日常の素材での「感覚統合訓練」。

日常の素材での「感覚統合訓練」。









 くまさん横浜では、将来、障がい児たちが社会に出た時のために「日常生活の動作訓練」を重視しています。

 定番としては、これまでにご紹介した「牛乳パックのリサイクル」「ペットボトル剥がし」「掃除」「雑巾がけ」「スタンプ押し」「パンチでの穴開け」「シュレッダー」「ビニール袋や新聞紙たたみ」・・・etc、豊富な訓練メニューを実際に行っています。

  その中の一つに「ダンボール開梱」があります。時々、宅配便で届く荷物を開梱するのは、実は一部の児童にとって、とてもよい訓練になるのです。

 

 まず、ダンボールのフタを留めているテープを、できるだけダンボール地を剥がさないように、そっと「テープだけ」を剥がしてもらいます。これは、指先の力や角度のコントロールだけでなく、「テープの接着粘度」を感じ取りながらそろそろと剥がしていく作業になりますから、大人でもなかなか難しく、とても繊細で微妙な感覚が求められます。

 

 そして次に、荷物の中に時々入っている「プチプチ(=エアーキャップ)」をつぶしてもらいます。これもとてもよい指先の訓練になります。一つ一つの「粒々」をきちんと認識し、一本の指で上手に力を加えてつぶしてもらうのですが、上手につぶれると「プチッ」と音がしますが、つぶれない時はビニールが伸びて「ぐにゃっ」となります。この違いがわかるようになると、指先の巧緻性の能力がぐんとアップします。

 

 こうしたことは、どこのご家庭にでもある一見なんでもない材料で行われますが、自閉症はじめ知的障害児にとっては「感覚統合療法」と呼ばれる療育活動につながります。

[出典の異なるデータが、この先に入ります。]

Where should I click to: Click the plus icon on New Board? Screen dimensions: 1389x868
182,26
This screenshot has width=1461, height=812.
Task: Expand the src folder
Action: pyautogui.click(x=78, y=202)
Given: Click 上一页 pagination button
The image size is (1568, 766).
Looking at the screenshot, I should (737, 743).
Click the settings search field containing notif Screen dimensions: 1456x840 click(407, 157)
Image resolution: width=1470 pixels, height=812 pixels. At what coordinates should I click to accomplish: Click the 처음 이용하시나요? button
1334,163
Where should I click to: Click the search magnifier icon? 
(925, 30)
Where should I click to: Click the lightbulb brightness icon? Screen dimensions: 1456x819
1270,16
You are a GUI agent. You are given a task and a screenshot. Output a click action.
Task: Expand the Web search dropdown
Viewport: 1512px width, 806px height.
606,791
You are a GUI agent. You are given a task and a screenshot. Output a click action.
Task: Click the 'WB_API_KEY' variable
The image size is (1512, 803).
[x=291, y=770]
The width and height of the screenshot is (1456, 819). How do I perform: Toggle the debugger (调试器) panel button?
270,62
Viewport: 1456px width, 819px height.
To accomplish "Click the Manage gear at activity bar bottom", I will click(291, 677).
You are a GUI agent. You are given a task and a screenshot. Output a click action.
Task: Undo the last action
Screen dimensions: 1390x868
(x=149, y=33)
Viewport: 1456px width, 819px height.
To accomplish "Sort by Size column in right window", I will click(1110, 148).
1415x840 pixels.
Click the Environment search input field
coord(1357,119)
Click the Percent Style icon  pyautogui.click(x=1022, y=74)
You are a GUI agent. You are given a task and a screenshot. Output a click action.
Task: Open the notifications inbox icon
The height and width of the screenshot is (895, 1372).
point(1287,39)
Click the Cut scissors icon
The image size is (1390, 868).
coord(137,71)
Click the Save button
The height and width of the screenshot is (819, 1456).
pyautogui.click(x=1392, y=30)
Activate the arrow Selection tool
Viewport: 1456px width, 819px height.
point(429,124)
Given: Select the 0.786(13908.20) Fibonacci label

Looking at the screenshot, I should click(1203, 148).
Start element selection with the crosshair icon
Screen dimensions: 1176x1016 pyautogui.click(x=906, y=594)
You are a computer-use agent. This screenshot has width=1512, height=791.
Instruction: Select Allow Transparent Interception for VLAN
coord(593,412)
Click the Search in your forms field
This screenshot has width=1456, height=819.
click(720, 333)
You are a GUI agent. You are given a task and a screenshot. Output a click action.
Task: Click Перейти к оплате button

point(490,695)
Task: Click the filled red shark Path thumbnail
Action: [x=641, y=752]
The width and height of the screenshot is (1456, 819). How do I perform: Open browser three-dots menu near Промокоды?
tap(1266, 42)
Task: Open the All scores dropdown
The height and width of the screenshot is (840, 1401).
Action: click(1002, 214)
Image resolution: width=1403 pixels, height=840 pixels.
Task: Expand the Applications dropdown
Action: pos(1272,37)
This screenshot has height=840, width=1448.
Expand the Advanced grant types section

 本当はそれ用に開発された専門の教材を使いたいのですが、なかなか全ての療育教材を買いそろえることもできないので、職員たちが工夫しこうした「日常の素材」で訓練を行っています。時々このブログで紹介しているご寄付の荷物も、その梱包までこうした療育活動に使わせていただいています。

 
 以前「手を使う」の記事でもご紹介しましたが、指先を正確に使っていくことは、将来、児童がどんな分野に進むにしても大事な「生活動作」の基礎となります。また、指先への刺激は子供にとって脳の発達を促す機会となります。

 

 くまさん横浜では、児童たちの将来のために、こうしたことを訓練活動の中に取り入れています。